西洋医学の大誤謬 風邪は、唯一の浄化法

如何なる健康人と雖も、遁るる事の出来ない病気は、先づ風邪であらう、然るに昔から、感冒は万病の因、と言って、非常に恐れるのであるが、之は大変な誤りである。茲に先づ、風邪の原因を開明して、風邪は決して恐るべきものではないばかりか此病気あるが為に、如何に人間は、恩恵に預かってゐるかといふ、私の研究の成果を発表したいのである。

元来人体は、其高等生活器能が、頸部以上即ち脳及び顔面に、集注されてゐる関係上、其器能の活動に要する、エネルギーとしての血液は、常に上部に向って、昇騰し勝ちである。然るに、現代人の大部分は、汚濁せる血液の所有者であるから、其汚血も共に昇騰するので、其場合、頸部以上の高等器能を活動させるには、或程度の浄血でなくてはならないので、其血液輸送門にあたる肩凹部及び頸部に於て、濾過浄清の自然作用に由る、残渣即ち血液中の汚素が、絶えず其部に滞溜するのである。今一つは、肺臓の呼吸運動による空気中の塵埃吸入に因る残渣、それが上昇しては、肩胛部に滞溜するのである。今一つは、病的でない位の、軽度の脊髄カリエスに因る膿汁が脊部の皮下を、通過上昇して、肩凹部及び頸部に集溜するのである。随って、頸部附近は人体に於ける。汚物堆積所とも、言ふべき場所である。

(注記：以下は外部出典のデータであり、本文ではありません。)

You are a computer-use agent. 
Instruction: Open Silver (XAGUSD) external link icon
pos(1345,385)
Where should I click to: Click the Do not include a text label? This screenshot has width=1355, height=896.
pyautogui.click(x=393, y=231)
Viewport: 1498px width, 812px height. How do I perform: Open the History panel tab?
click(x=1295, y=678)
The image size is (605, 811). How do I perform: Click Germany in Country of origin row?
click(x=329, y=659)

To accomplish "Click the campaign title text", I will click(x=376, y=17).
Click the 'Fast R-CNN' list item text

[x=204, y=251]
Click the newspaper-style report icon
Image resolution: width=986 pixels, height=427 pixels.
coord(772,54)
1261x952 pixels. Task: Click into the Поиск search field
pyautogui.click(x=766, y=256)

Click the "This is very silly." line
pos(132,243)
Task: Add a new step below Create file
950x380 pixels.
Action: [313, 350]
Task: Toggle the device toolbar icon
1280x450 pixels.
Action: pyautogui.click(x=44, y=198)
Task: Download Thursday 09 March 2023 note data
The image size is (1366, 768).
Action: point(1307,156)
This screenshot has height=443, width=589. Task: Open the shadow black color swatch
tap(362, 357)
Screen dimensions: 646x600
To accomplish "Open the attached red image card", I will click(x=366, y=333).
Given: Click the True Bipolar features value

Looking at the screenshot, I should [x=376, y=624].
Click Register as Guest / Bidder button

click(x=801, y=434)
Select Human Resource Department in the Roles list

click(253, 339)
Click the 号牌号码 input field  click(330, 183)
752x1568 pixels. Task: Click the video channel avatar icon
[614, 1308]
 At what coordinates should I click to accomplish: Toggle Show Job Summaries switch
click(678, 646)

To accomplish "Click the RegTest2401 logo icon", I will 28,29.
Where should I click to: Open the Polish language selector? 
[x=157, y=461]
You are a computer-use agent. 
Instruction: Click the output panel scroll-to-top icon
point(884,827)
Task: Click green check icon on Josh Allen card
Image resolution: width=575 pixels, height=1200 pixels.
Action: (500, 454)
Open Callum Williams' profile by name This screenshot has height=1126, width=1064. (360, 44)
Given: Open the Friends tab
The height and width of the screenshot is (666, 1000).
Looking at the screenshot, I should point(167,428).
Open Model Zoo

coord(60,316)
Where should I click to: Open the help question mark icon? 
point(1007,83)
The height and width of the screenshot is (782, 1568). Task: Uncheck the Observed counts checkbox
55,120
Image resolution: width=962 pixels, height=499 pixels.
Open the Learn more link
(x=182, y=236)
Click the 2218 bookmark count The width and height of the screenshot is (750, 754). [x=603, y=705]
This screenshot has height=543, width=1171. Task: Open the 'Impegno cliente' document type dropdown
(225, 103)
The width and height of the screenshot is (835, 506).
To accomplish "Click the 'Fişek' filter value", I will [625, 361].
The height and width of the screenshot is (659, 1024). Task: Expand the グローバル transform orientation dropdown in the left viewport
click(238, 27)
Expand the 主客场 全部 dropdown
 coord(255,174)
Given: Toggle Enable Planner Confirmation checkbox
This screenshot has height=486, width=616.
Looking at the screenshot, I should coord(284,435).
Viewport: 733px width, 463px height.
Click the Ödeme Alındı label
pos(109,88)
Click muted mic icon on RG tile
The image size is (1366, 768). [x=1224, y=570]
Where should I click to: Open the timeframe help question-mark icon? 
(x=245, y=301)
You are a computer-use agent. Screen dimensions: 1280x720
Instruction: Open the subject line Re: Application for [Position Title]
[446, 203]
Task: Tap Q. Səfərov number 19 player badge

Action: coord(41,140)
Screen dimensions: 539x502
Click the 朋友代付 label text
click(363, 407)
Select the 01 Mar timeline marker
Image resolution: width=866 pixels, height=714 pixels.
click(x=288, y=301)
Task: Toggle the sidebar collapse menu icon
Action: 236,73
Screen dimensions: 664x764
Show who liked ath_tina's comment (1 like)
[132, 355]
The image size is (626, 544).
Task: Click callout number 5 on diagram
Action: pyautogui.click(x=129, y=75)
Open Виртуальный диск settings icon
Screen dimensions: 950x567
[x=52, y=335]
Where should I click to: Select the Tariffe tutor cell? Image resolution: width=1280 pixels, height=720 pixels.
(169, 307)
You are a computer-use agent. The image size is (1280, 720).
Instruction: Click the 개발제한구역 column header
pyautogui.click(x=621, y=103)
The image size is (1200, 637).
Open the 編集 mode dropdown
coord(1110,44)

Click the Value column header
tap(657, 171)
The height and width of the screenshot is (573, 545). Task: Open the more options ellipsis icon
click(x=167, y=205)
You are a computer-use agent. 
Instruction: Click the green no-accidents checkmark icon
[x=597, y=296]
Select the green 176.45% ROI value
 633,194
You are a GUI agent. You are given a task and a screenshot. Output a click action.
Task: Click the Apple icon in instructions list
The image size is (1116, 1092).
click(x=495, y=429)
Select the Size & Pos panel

是等、種々の汚物の滞溜は、或程度の量を越ゆる時、必然に重患が発生する順序になってゐる。それを回避せんが為、自然は巧妙にも風邪なる、簡単にして奏効する、浄化作用を行ふ事になってゐるのである。それは、風邪に依って、汚物は溶解し、鼻汁となり、喀痰となって、排泄さるるのである。発熱作用は右の汚物溶解の為である。此理を知れば、風邪は、何等療法をせず放任してをけば、順調に治癒して了ふのである。此事を知らない世人は、不安の結果、種々の療法や、手当を為すのであるが、夫等は悉く、療法ではなく、反対に浄化妨害となるのであるから、療法や手当をする程、治り難くなり、長びく事になるのである。例えば、解熱剤を用ひる如きはそれである、何となれば、汚物を解溶せんが為の役目をする。其発熱を退散させんとするのであるからである。又、無理に汗を取る方法も同一の理で、之も、人為的解熱法であるから不可である。要するに、自然療法が、最も可いのである。此理を教へられて、それを信じた人達は、一文の金も要らず手数も要せずして、医療の時よりも、より速く順調に治癒するので、其意外に驚くと共に、大いに喜んでをり、風邪に対する恐怖から、解放された幸福に、感謝してゐるのである。

又世人は風邪は万病の因と思ひ、風邪に由って、各種の重患を喚び起すと信じてゐるが、之も、非常な誤りである。又、医家もそう信じて、風邪に罹らないやう、実に努力してゐるのであるが、全く真相を知らないからである。そうして、重患に罹るといふ事は重患に罹るべき条件が具備して居って、何時勃発するや知れないといふ時、偶々風邪が其チャンスを作る迄である。病気は一切汚物即ち膿汁滞溜の排泄作用であるから、一日も速く発生した方が、それ丈け軽く済む訳である。随って、風邪によって発病する事は、寧ろ歓迎すべきであって風邪に罹らなければ、幾分遅延して、発病するまでである。故に、発病が遅れれば、後れるだけ、より重症であるから反って不利であるのは、勿論である。

若し仮りに、風邪を予防し得たとしたら、如何、それこそ恐るべきである。それは滞溜せる汚物の浄化が行はれないから、肺臓及び肋膜炎等の疾患を起し易く、尚、頸部附近の汚物滞溜は、送血器能を圧迫するから、上部の高等器官活動のエネルギーに、不足を生ずるので、其結果、脳貧血、眼、耳、鼻等の疾患が起り易くなるのである。近来激増せる、近眼、肺結核、神経衰弱等之が原因が多いのである。

此真相が知識されたなら風邪こそ、実に重患予防としての、大浄化作用であるから少しも恐るるに足りないのである。此故に近来流行するマスクは、誤れるの甚だしいものである。又、年々増加の傾向ある。自殺は勿論多くの犯罪は、神経衰弱者が多いといふ事である。又、肺結核患者は現在、全国に百二十万人ありとせられ、死亡率も、一ケ年十万人を下らないと言ふに到って、此病患の撲滅には、官民倶に、頭脳を悩ましてゐるのであるから、此の私の説の如く、風邪を予防しない事に由って是等の疾患の、激減する事は、断じて、疑ないのである。